▸ **SET OF TASKS**:
a. Set out the stretch of the listing from the line containing "This screenshot has width=507, height=186." through the line containing "point(336,157)" as a Markdown table with columns Row and Line, skipping blank lines and leaving out the pictures.
b. Write the next part of the post about the art and ecology lesson plan on habitat restoration, picking up after its final sentence.

▸ **GIVEN PASSAGE**:
====
ID:UA ART&ECOLOGY THEME & ARTWORKS

[ Thread ][ Subject ][ Author ][ Date ]
Sharolyn Benfell (benfell)
Thu, 12 Nov 1998 08:11:17 -0700 (MST)


Leticia Green and Sharolyn Benfell are working on an art & ecology lesson
plan togethor. The theme of our lesson plan is restoration of natural
habitat. We were able to find in ArtsEdNet and in a book titled "Fragile
Ecologies" works by four artists which related to our theme. If anyone
knows of an artist who can be found in ArtsEdNet other than those we
found, we would greatly appreciate hearing from you.

Artists/Artworks:
1. Lynne Hull/GOOSE NESTING PLATFORM 1992. A sculpture for wild geese.
Green River Greenbelt, Green River, Wyoming. Tall slender, gracefully
arching, branch-like form arching upwards until near the top where it
arches over into the horizontal. Another branch-like form streams out
behind and a small stick like heap provides a place for the gooose nest.
2. Lynne Hull/RAPTOR ROOST L-2 with ferruginous hawk 1988. 14' recyled
telephone pole, covered with a painted design. Includes two large
branches, one horizontal at the top and the other sloping downward from
the top to lower on the pole.
====
▸ **SOURCE DATA**:

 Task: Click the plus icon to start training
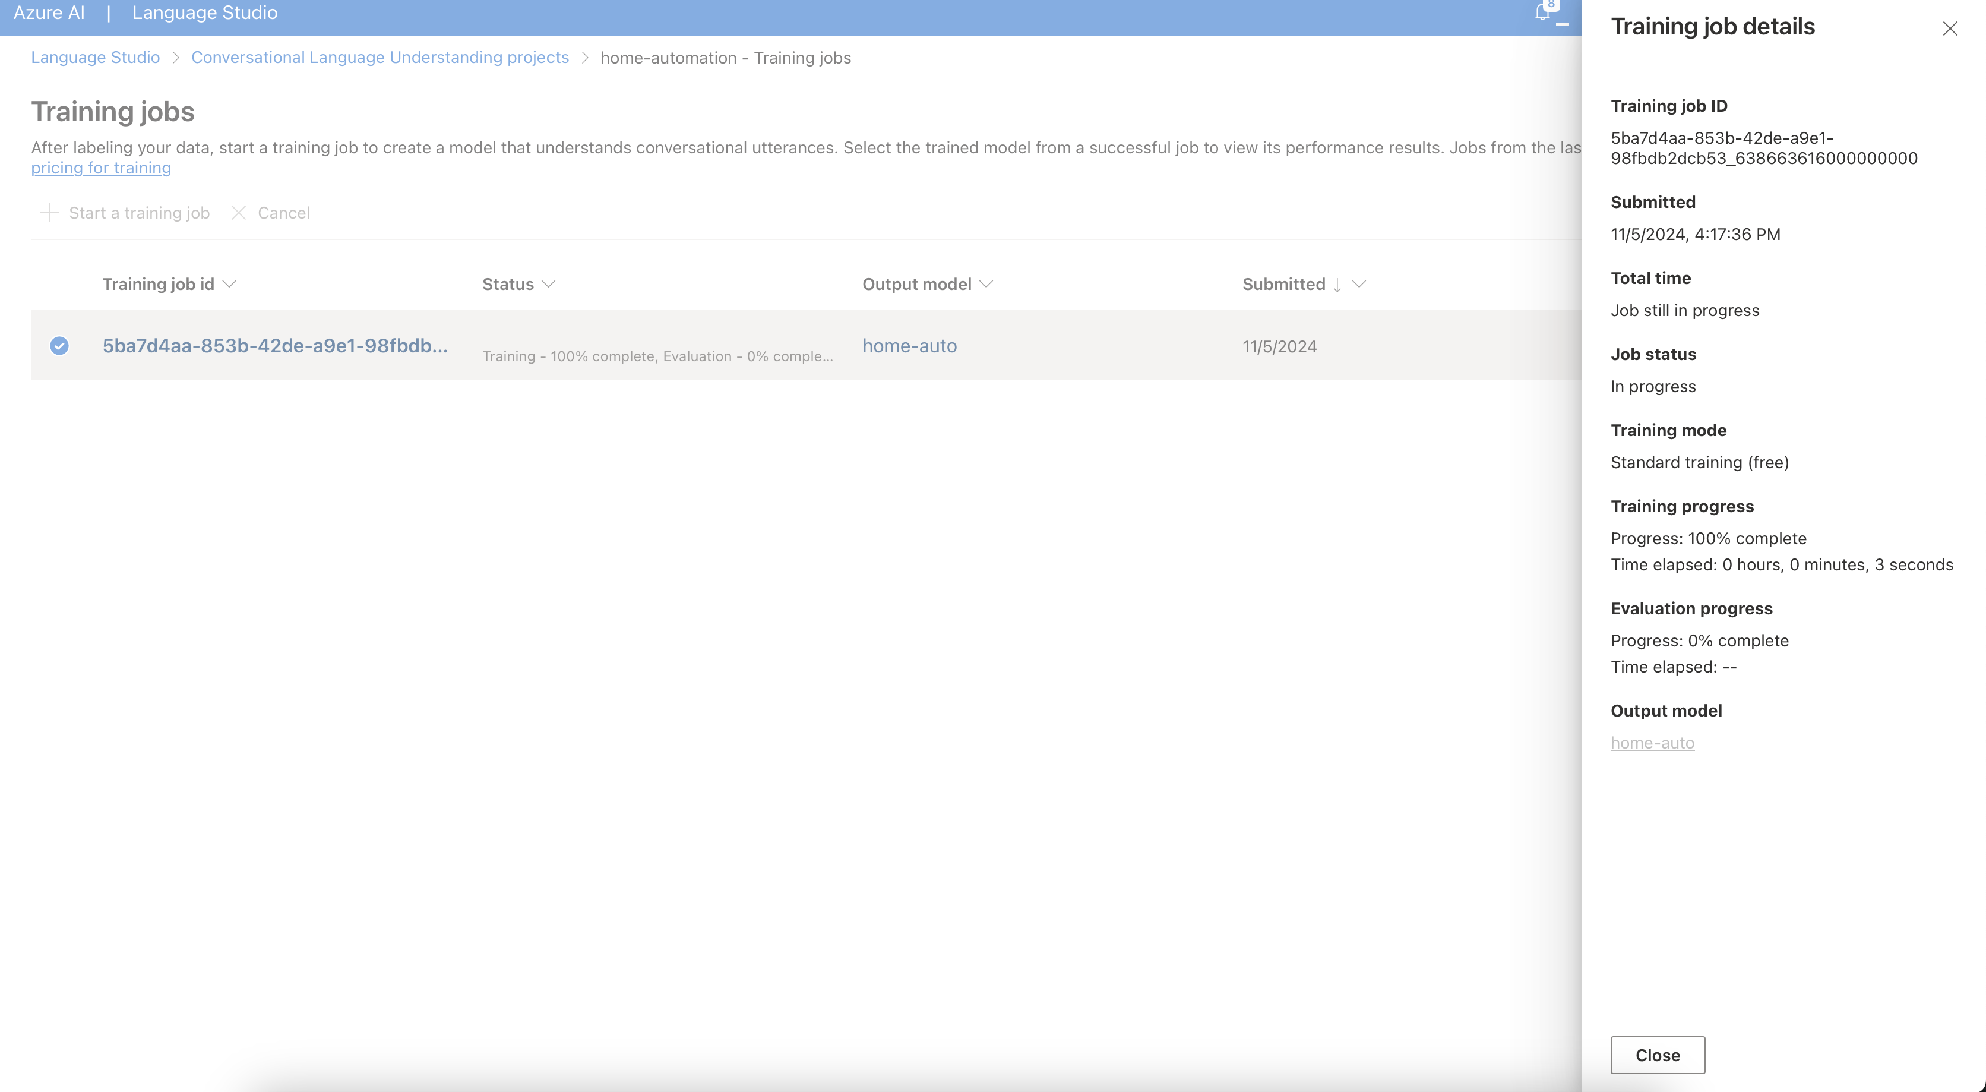[49, 213]
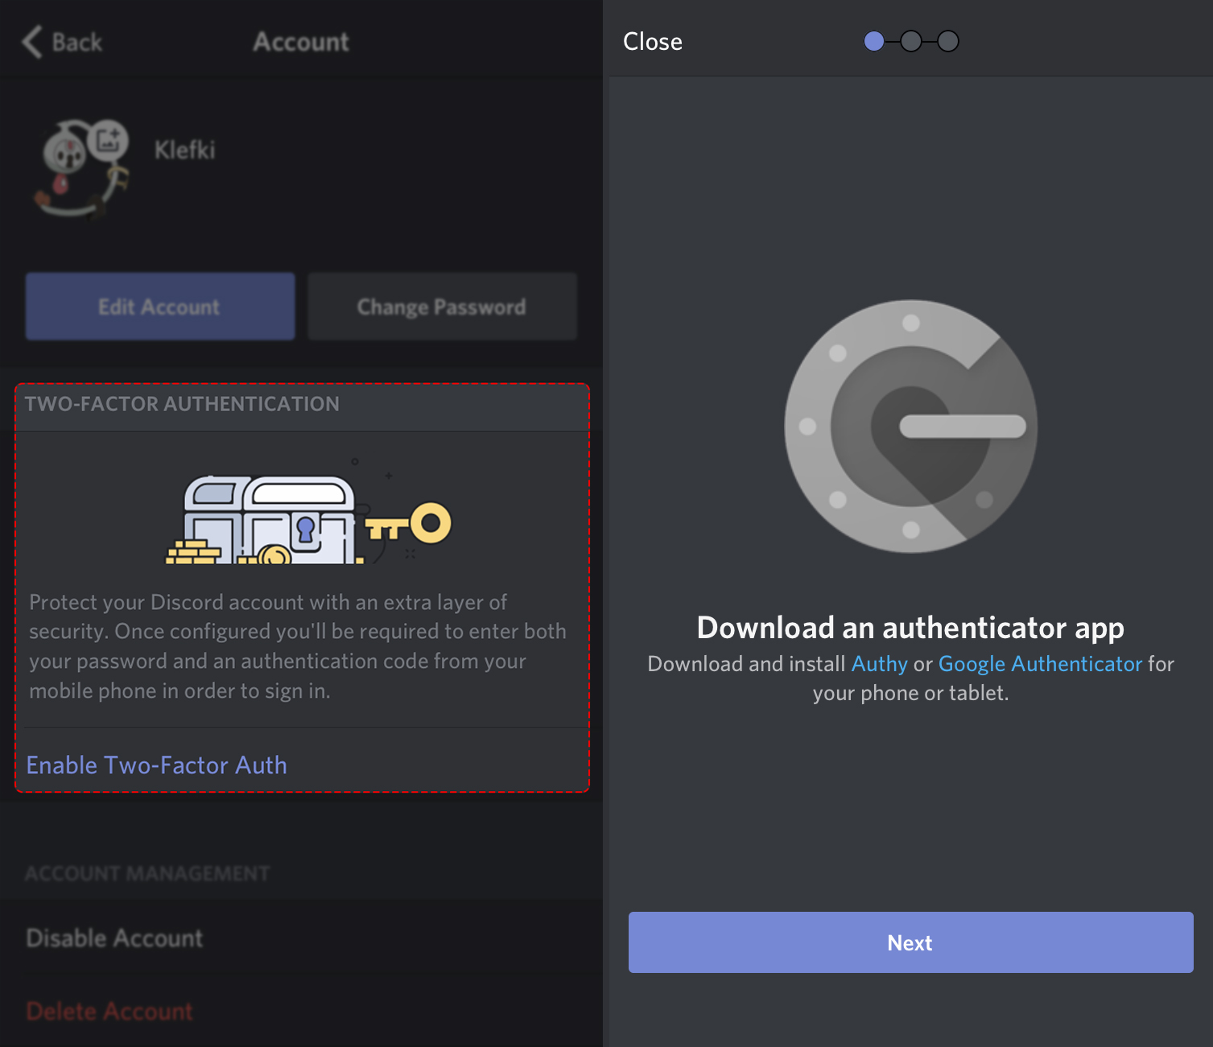Select Enable Two-Factor Auth
Screen dimensions: 1213x1047
(157, 765)
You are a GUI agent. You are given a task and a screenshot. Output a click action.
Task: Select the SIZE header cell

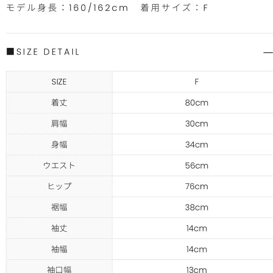[x=59, y=82]
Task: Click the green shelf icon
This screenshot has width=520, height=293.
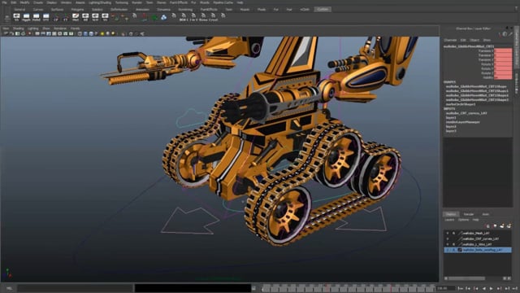Action: click(x=154, y=17)
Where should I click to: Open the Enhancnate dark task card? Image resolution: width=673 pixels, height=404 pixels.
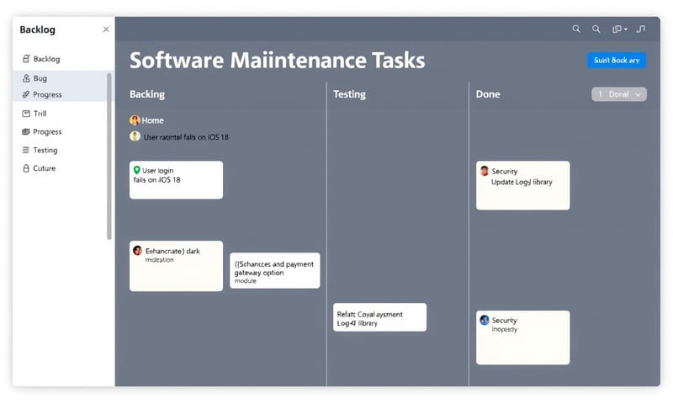[176, 266]
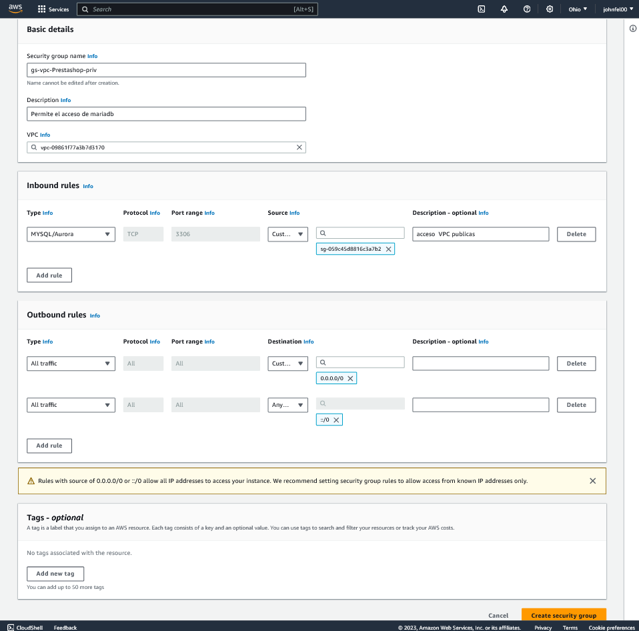Screen dimensions: 639x631
Task: Click Add new tag button
Action: (55, 574)
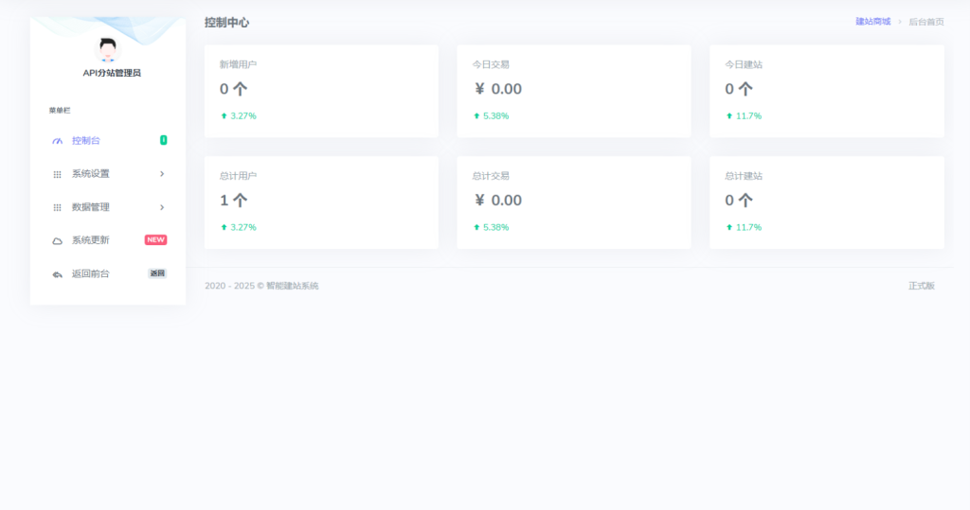Open the 建站商城 breadcrumb link

(872, 22)
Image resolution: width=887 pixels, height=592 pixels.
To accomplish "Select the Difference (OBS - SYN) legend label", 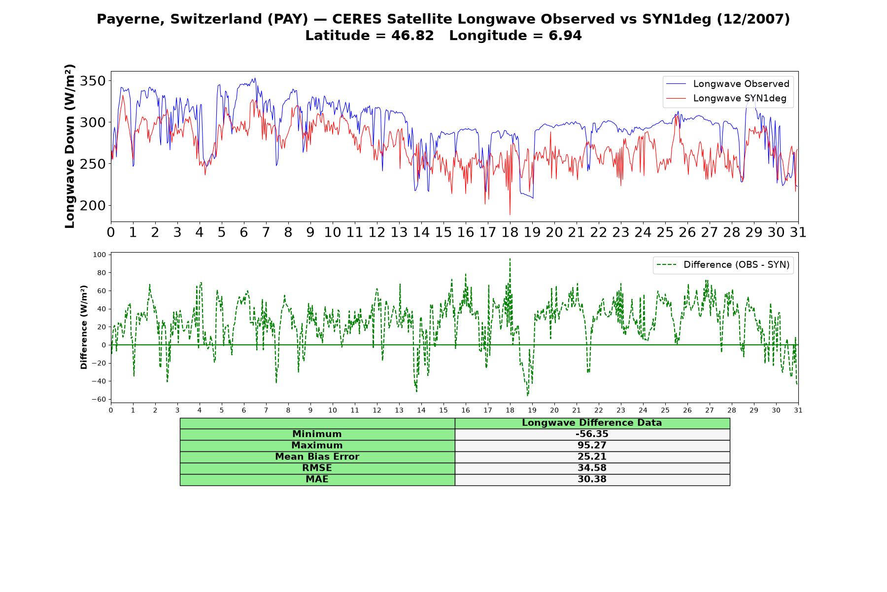I will [x=736, y=265].
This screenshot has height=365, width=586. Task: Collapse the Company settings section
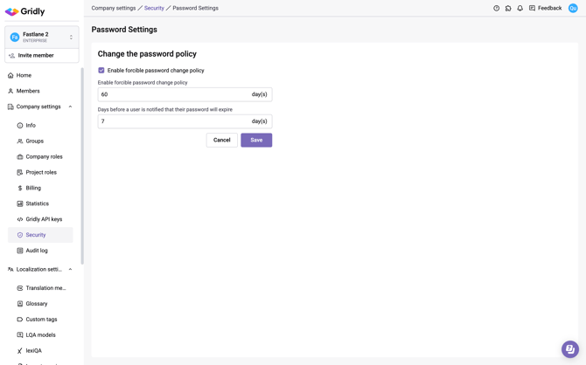71,107
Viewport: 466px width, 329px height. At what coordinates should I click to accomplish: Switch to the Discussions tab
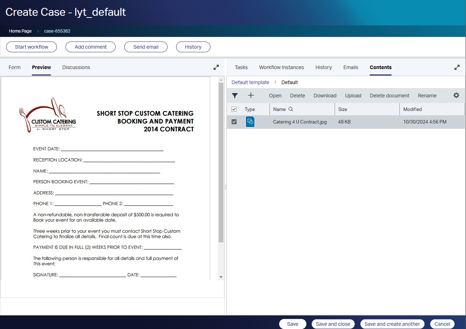coord(76,67)
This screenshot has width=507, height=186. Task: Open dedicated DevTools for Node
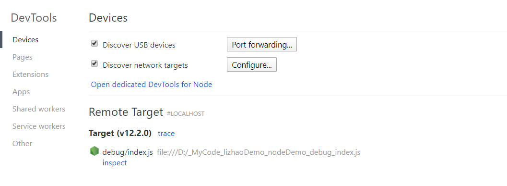[151, 85]
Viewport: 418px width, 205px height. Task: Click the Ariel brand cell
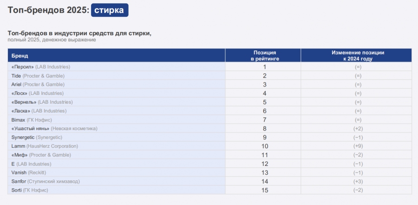38,85
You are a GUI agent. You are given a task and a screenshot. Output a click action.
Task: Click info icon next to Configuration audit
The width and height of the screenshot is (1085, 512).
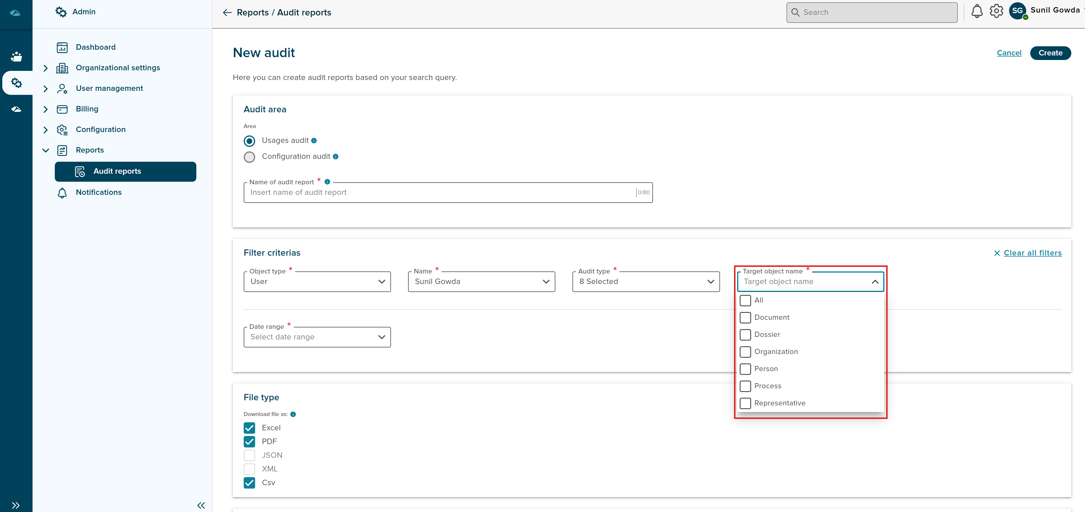point(336,157)
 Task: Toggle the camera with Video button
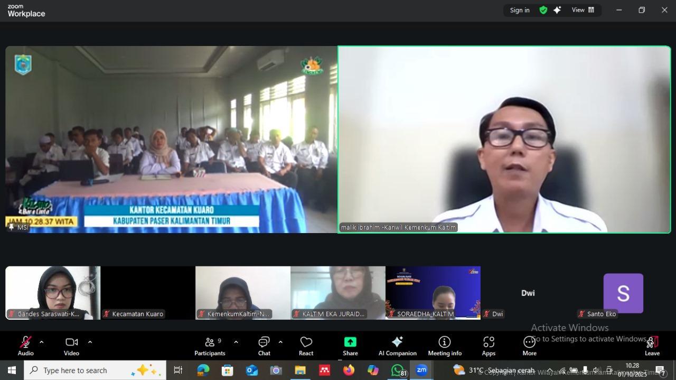(x=71, y=346)
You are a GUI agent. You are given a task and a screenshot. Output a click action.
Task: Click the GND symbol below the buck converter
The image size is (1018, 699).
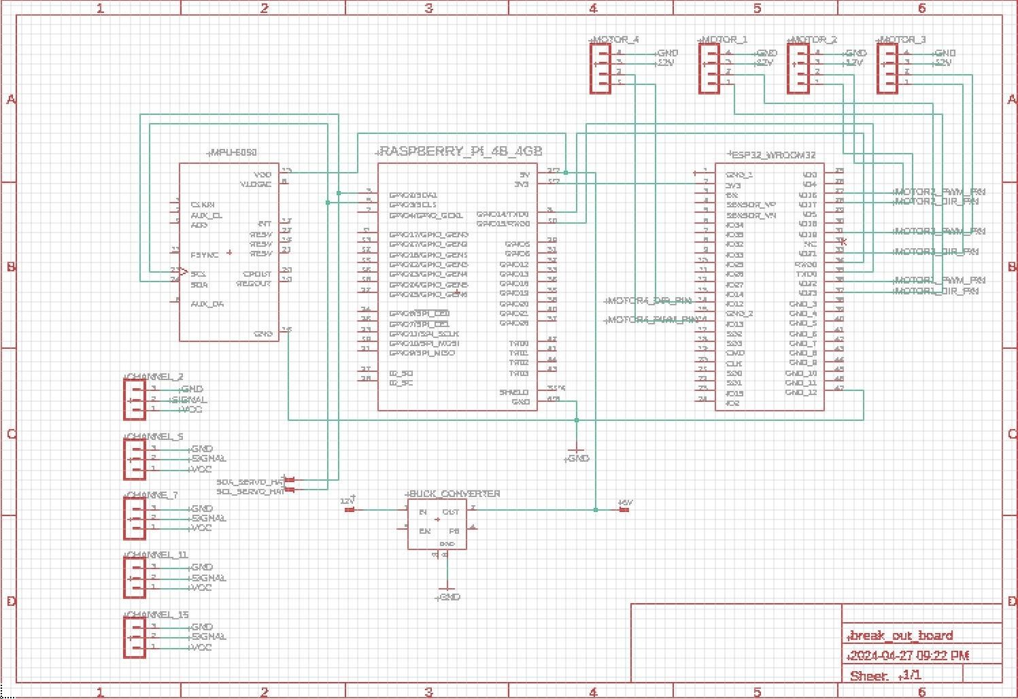pyautogui.click(x=447, y=594)
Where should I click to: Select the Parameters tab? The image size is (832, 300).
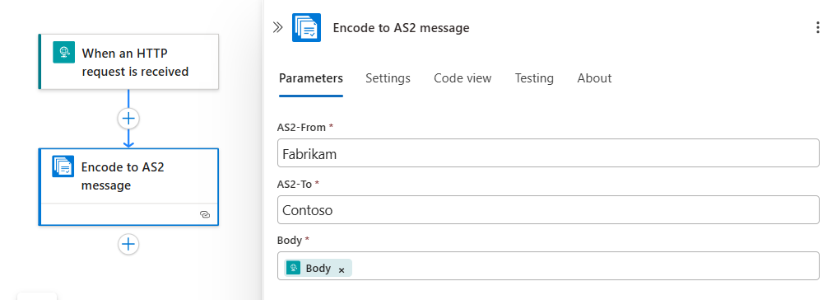coord(311,78)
====
▸ **EXERCISE ANSWERS**:
a.
| Row | Line |
|---|---|
| 1 | This screenshot has width=507, height=186. Task: Open dedicated DevTools for Node |
| 2 | [151, 85] |
| 3 | Viewport: 418px width, 205px height. Task: Click the Ariel brand cell |
| 4 | 38,85 |
| 5 | You are a GUI agent. You are given a task and a screenshot. Output a click action. |
| 6 | Task: Click info icon next to Configuration audit |
| 7 | The width and height of the screenshot is (1085, 512). |
| 8 | point(336,157) |

b.
3. Mary Sheridan & Pickerington Elementary School Students in
collaboration with Nina Borjia-Aberle and Kim Haithcoat/PICKERINGTON PONDS
MURAL 1993. 7' x 14' majolica tiles, colored slip, Columbus, Ohio. The
mural is installed on a wall built just for it, complete with a roof. It
stands beside Pickerington Pond, a pond in a former wetlands area which
has been restored to its original character as habitat for birds, water
animals, plants. The mural depicts plants and animals.
4. Alan Sonfist/TIME LANDSCAPE: GREENWICH VILLAGE, NEW YORK 1978. 8,000
square feet, indigenous plant life, soil, rock samples. A small green
spot restored to the character it had before the city was built. It looks
like an urban park, along side of a busy city street and flanked by
multi-story buildings.
5. Heather McGill & John Roloff/ISLA DE UMUNNUM: THE MOUND 1986-89
patterned after a half excavated Native American refuse mound, coal,
oyster shells, and lava and a small fresh water pond located on the Isla
de Umunnum in the Elkhorn Slough National Estuarine Research Reserve in
California. The pond is the only source of fresh water for animals on the
island. The hill side of the mound is planted with grasses and California
poppies.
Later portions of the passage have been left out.